Request => Format the lines below as a JSON list of strings, one string per line, leaving out any blank lines.

<<<<

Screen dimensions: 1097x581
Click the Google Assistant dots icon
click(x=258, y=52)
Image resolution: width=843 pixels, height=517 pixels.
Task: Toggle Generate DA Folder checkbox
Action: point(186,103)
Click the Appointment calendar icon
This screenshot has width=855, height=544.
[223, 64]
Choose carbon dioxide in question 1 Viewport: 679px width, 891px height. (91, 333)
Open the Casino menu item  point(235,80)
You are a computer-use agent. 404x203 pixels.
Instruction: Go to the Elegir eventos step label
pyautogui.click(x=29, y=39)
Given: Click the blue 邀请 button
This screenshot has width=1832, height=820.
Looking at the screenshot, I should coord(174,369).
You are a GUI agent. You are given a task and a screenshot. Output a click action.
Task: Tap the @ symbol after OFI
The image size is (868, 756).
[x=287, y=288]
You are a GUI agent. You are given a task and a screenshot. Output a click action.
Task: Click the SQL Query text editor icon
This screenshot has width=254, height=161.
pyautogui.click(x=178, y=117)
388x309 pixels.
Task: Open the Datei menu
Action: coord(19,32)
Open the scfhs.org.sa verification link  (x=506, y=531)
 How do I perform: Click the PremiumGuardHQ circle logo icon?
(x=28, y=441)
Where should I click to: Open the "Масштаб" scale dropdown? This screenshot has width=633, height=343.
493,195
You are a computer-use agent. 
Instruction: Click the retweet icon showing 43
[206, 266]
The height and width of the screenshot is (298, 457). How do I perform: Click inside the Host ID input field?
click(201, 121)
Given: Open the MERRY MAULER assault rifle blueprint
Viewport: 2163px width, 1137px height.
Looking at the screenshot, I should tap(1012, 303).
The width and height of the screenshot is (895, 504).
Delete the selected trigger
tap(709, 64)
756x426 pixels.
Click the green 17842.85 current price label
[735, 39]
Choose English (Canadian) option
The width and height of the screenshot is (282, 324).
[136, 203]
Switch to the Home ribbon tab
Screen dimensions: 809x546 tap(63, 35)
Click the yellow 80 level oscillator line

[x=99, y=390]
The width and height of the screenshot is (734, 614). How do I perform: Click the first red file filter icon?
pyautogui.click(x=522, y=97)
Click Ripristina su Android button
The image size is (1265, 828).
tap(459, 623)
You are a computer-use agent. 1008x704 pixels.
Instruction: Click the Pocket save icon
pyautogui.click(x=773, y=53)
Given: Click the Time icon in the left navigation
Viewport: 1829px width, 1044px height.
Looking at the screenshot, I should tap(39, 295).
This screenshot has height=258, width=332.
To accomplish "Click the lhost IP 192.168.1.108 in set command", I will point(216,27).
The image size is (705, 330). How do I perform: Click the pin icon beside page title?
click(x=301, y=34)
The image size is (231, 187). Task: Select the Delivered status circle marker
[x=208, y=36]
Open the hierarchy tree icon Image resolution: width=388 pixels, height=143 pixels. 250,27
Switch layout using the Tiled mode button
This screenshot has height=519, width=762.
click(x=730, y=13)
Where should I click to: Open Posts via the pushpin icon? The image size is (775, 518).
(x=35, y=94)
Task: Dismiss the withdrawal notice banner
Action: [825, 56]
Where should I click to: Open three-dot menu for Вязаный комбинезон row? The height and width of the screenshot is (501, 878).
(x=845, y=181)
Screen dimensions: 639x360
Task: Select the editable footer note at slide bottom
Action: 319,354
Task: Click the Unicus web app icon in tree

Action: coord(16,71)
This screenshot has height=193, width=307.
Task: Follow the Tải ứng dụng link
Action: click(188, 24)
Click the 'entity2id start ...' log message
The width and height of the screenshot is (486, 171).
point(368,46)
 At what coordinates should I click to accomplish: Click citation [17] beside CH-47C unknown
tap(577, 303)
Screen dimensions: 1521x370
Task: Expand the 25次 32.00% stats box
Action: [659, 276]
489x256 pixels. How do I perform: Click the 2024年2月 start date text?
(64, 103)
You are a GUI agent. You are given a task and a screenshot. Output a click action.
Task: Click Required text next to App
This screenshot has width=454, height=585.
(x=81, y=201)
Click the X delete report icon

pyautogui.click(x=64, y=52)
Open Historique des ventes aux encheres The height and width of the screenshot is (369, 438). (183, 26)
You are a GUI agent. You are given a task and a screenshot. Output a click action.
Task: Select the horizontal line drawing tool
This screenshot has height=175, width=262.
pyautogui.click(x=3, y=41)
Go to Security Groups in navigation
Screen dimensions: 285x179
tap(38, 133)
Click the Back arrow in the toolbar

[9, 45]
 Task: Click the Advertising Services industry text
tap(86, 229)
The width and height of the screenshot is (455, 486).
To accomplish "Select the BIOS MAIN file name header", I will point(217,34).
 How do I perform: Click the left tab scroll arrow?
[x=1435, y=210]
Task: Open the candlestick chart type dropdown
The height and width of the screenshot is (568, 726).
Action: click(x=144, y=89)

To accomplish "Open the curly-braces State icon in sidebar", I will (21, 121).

>>>>

The completed task =>
[
  "Screen dimensions: 1097x581",
  "Click the Google Assistant dots icon",
  "click(x=258, y=52)",
  "Image resolution: width=843 pixels, height=517 pixels.",
  "Task: Toggle Generate DA Folder checkbox",
  "Action: point(186,103)",
  "Click the Appointment calendar icon",
  "This screenshot has width=855, height=544.",
  "[223, 64]",
  "Choose carbon dioxide in question 1 Viewport: 679px width, 891px height. (91, 333)",
  "Open the Casino menu item  point(235,80)",
  "You are a computer-use agent. 404x203 pixels.",
  "Instruction: Go to the Elegir eventos step label",
  "pyautogui.click(x=29, y=39)",
  "Given: Click the blue 邀请 button",
  "This screenshot has width=1832, height=820.",
  "Looking at the screenshot, I should coord(174,369).",
  "You are a GUI agent. You are given a task and a screenshot. Output a click action.",
  "Task: Tap the @ symbol after OFI",
  "The image size is (868, 756).",
  "[x=287, y=288]",
  "You are a GUI agent. You are given a task and a screenshot. Output a click action.",
  "Task: Click the SQL Query text editor icon",
  "This screenshot has width=254, height=161.",
  "pyautogui.click(x=178, y=117)",
  "388x309 pixels.",
  "Task: Open the Datei menu",
  "Action: coord(19,32)",
  "Open the scfhs.org.sa verification link  (x=506, y=531)",
  " How do I perform: Click the PremiumGuardHQ circle logo icon?",
  "(x=28, y=441)",
  "Where should I click to: Open the \"Масштаб\" scale dropdown? This screenshot has width=633, height=343.",
  "493,195",
  "You are a computer-use agent. ",
  "Instruction: Click the retweet icon showing 43",
  "[206, 266]",
  "The height and width of the screenshot is (298, 457). How do I perform: Click inside the Host ID input field?",
  "click(201, 121)",
  "Given: Open the MERRY MAULER assault rifle blueprint",
  "Viewport: 2163px width, 1137px height.",
  "Looking at the screenshot, I should tap(1012, 303).",
  "The width and height of the screenshot is (895, 504).",
  "Delete the selected trigger",
  "tap(709, 64)",
  "756x426 pixels.",
  "Click the green 17842.85 current price label",
  "[735, 39]",
  "Choose English (Canadian) option",
  "The width and height of the screenshot is (282, 324).",
  "[136, 203]",
  "Switch to the Home ribbon tab",
  "Screen dimensions: 809x546 tap(63, 35)",
  "Click the yellow 80 level oscillator line",
  "[x=99, y=390]",
  "The width and height of the screenshot is (734, 614). How do I perform: Click the first red file filter icon?",
  "pyautogui.click(x=522, y=97)",
  "Click Ripristina su Android button",
  "The image size is (1265, 828).",
  "tap(459, 623)",
  "You are a computer-use agent. 1008x704 pixels.",
  "Instruction: Click the Pocket save icon",
  "pyautogui.click(x=773, y=53)",
  "Given: Click the Time icon in the left navigation",
  "Viewport: 1829px width, 1044px height.",
  "Looking at the screenshot, I should tap(39, 295).",
  "This screenshot has height=258, width=332.",
  "To accomplish \"Click the lhost IP 192.168.1.108 in set command\", I will point(216,27).",
  "The image size is (705, 330). How do I perform: Click the pin icon beside page title?",
  "click(x=301, y=34)",
  "The image size is (231, 187). Task: Select the Delivered status circle marker",
  "[x=208, y=36]",
  "Open the hierarchy tree icon Image resolution: width=388 pixels, height=143 pixels. 250,27",
  "Switch layout using the Tiled mode button",
  "This screenshot has height=519, width=762.",
  "click(x=730, y=13)",
  "Where should I click to: Open Posts via the pushpin icon? The image size is (775, 518).",
  "(x=35, y=94)",
  "Task: Dismiss the withdrawal notice banner",
  "Action: [825, 56]",
  "Where should I click to: Open three-dot menu for Вязаный комбинезон row? The height and width of the screenshot is (501, 878).",
  "(x=845, y=181)",
  "Screen dimensions: 639x360",
  "Task: Select the editable footer note at slide bottom",
  "Action: 319,354",
  "Task: Click the Unicus web app icon in tree",
  "Action: coord(16,71)",
  "This screenshot has height=193, width=307.",
  "Task: Follow the Tải ứng dụng link",
  "Action: click(188, 24)",
  "Click the 'entity2id start ...' log message",
  "The width and height of the screenshot is (486, 171).",
  "point(368,46)",
  " At what coordinates should I click to accomplish: Click citation [17] beside CH-47C unknown",
  "tap(577, 303)",
  "Screen dimensions: 1521x370",
  "Task: Expand the 25次 32.00% stats box",
  "Action: [659, 276]",
  "489x256 pixels. How do I perform: Click the 2024年2月 start date text?",
  "(64, 103)",
  "You are a GUI agent. You are given a task and a screenshot. Output a click action.",
  "Task: Click Required text next to App",
  "This screenshot has width=454, height=585.",
  "(x=81, y=201)",
  "Click the X delete report icon",
  "pyautogui.click(x=64, y=52)",
  "Open Historique des ventes aux encheres The height and width of the screenshot is (369, 438). (183, 26)",
  "You are a GUI agent. You are given a task and a screenshot. Output a click action.",
  "Task: Select the horizontal line drawing tool",
  "This screenshot has height=175, width=262.",
  "pyautogui.click(x=3, y=41)",
  "Go to Security Groups in navigation",
  "Screen dimensions: 285x179",
  "tap(38, 133)",
  "Click the Back arrow in the toolbar",
  "[9, 45]",
  " Task: Click the Advertising Services industry text",
  "tap(86, 229)",
  "The width and height of the screenshot is (455, 486).",
  "To accomplish \"Select the BIOS MAIN file name header\", I will point(217,34).",
  " How do I perform: Click the left tab scroll arrow?",
  "[x=1435, y=210]",
  "Task: Open the candlestick chart type dropdown",
  "The height and width of the screenshot is (568, 726).",
  "Action: click(x=144, y=89)",
  "To accomplish \"Open the curly-braces State icon in sidebar\", I will (21, 121)."
]